Your task:
Repeat every line of the data verbatim.

Stored records:
- - - - - - -
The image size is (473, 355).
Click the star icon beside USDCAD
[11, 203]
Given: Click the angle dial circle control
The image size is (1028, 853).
- - - - - - -
Reply to the exercise:
The image size is (473, 355).
Click the star icon beside USDCAD
[11, 203]
Given: Click the angle dial circle control
The image size is (1028, 853).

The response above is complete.